« Changer intégralement pour maintenir la compétitivité. C’est sans doute le leitmotiv du championnat MotoGP, dont la cinquième manche de la saison 2024 aura lieu au Mans le dimanche 12 mars. Au début du mois d’avril, les dirigeants ont présenté une nouvelle réglementation technique qui sera mise en œuvre en 2027. « Nous visons à maintenir l’attrait du spectacle tout en renforçant la sécurité des pilotes », déclare Carmelo Ezpeleta, PDG de Dorna Sports depuis 1991, promoteur des compétitions de moto de haute vitesse, qui devrait rejoindre le groupe américain Liberty Media avant la fin de l’année (sous réserve de l’approbation des autorités de la concurrence européenne).
Pour atteindre ces objectifs, de nombreux changements seront mis en œuvre, qui vont bouleverser l’équilibre de forces entre les équipes. Tout comme en 2016, lors de la dernière grande révision, qui a contribué à réduire les disparités entre les concurrents, a facilité l’entrée d’un nouveau constructeur – le constructeur autrichien KTM – et a favorisé le développement de l’italien Aprilia. Un nouveau cycle se profile à l’horizon, car la nouvelle réglementation sera appliquée pour cinq ans, soit jusqu’en 2031.
« Cette réforme contribuera également à freiner l’augmentation des budgets et à préserver l’équité sportive », argumente Hervé Poncharal, directeur de l’équipe française GasGas-Tech 3 et président de l’International Road Racing Teams Association (IRTA), l’association des équipes participant au MotoGP.
« C’est plutôt le pilotage qui fera la différence ».
D’après deux années de pourparlers, un accord a finalement été conclu entre Dorna Sports, la FIM, les fabricants et les équipes participant au championnat. L’objectif de ce règlement est de faire un pas en arrière d’un point de vue technologique. Selon Mr. Poncharal, la principale préoccupation est la réduction de la vitesse des motos, qui a atteint un niveau exorbitant avec un record de 366,1 km/h. De nombreux pilotes ont exprimé que la puissance actuelle des motos challenge leurs limites physiques.
En conséquence, la capacité du moteur sera réduite de 1 000 à 850 cm³. Cela se traduira donc en moins de vitesse sur les lignes droites. De plus, au lieu des 22 litres de carburant autorisés à l’heure actuelle, avec un ratio de 40% non fossile, il ne sera dorénavant possible d’avoir que 20 litres de carburant, intégralement non fossile, pour la course.
L’amplitude des ailerons aérodynamiques, inventés par Ducati en 2015, sera également restreinte. Ces outils qui aident à garder les motos sur la route lors de l’accélération, ont été copiés rapidement par leurs rivaux et rendent les dépassements compliqués en raison des turbulences qu’ils créent. Les systèmes d’ajustements d’altitude, une autre innovation de la marque italienne, qui abaissent le centre de gravité du véhicule, seront totalement interdits à partir de 2027.

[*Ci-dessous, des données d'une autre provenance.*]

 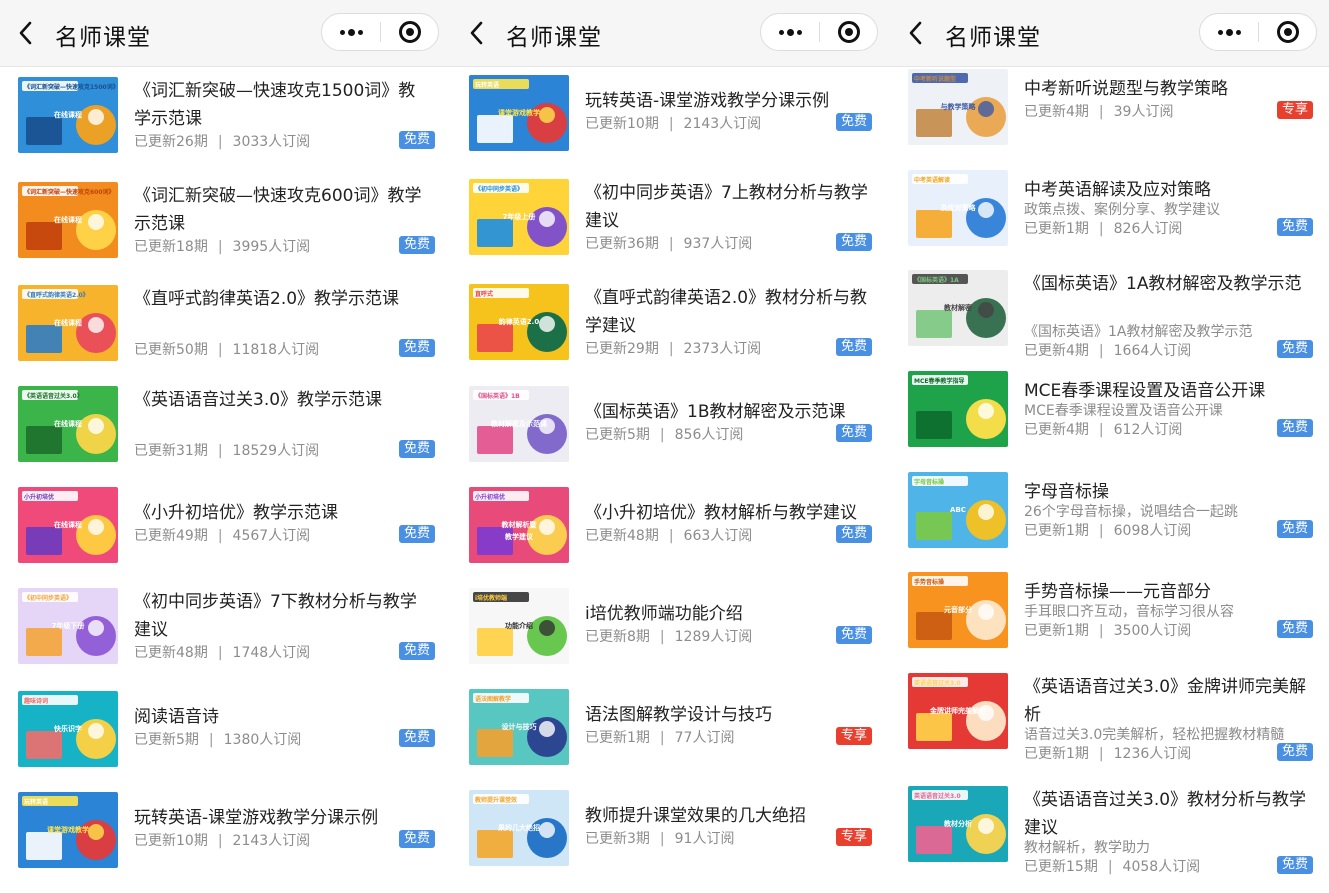 What do you see at coordinates (1110, 34) in the screenshot?
I see `navbar: 名师课堂` at bounding box center [1110, 34].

L’ancien pilote Régis Laconi soutient ces changements. Il estime que cela diminuera l’écart de performance entre les machines et mettra davantage l’accent sur le talent de pilotage, promettant ainsi un spectacle des plus excitants. Le concept des « concessions » sera préservé.
Un autre aspect crucial est que les données GPS des pilotes seront accessibles à toutes les équipes après chaque session. Cela vise à limiter la suprématie de Ducati, qui avec huit motos sur la ligne de départ, recueille plus d’informations que ses adversaires, lui permettant d’ajuster ses paramètres plus précisément.
L’un des buts non déclarés de cette modification est précisément de mettre fin à la suprématie du fabricant de Bologne pour revitaliser l’intérêt du championnat. Ducati a remporté les quatre dernières éditions dans la catégorie constructeurs et son leader, Francesco Bagnaia, a remporté les titres en 2022 et 2023. Avec trois victoires en quatre courses depuis le début de cette saison, l’entreprise italienne est bien positionnée pour continuer sur cette voie.
Pour les constructeurs japonais, Yamaha et Honda, qui sont bien en retard sur leurs concurrents européens (Ducati, ainsi qu’Aprilia et KTM), ce changement de règles pourrait être une occasion de revenir dans la compétition. « Tout le monde va devoir repartir de zéro », résume M. Laconi. Surtout que les « concessions » seront maintenues. Cela concerne les avantages accordés aux écuries les moins compétitives (sessions d’essai, moteurs et pneus supplémentaires…) pour favoriser la compétition.
Cette future réinitialisation pourrait encourager de nouveaux fabricants à s’impliquer dans le MotoGP, une priorité après le départ de Suzuki du Japon en 2022. Les responsables espèrent en particulier persuader le groupe allemand BMW de rejoindre la bataille.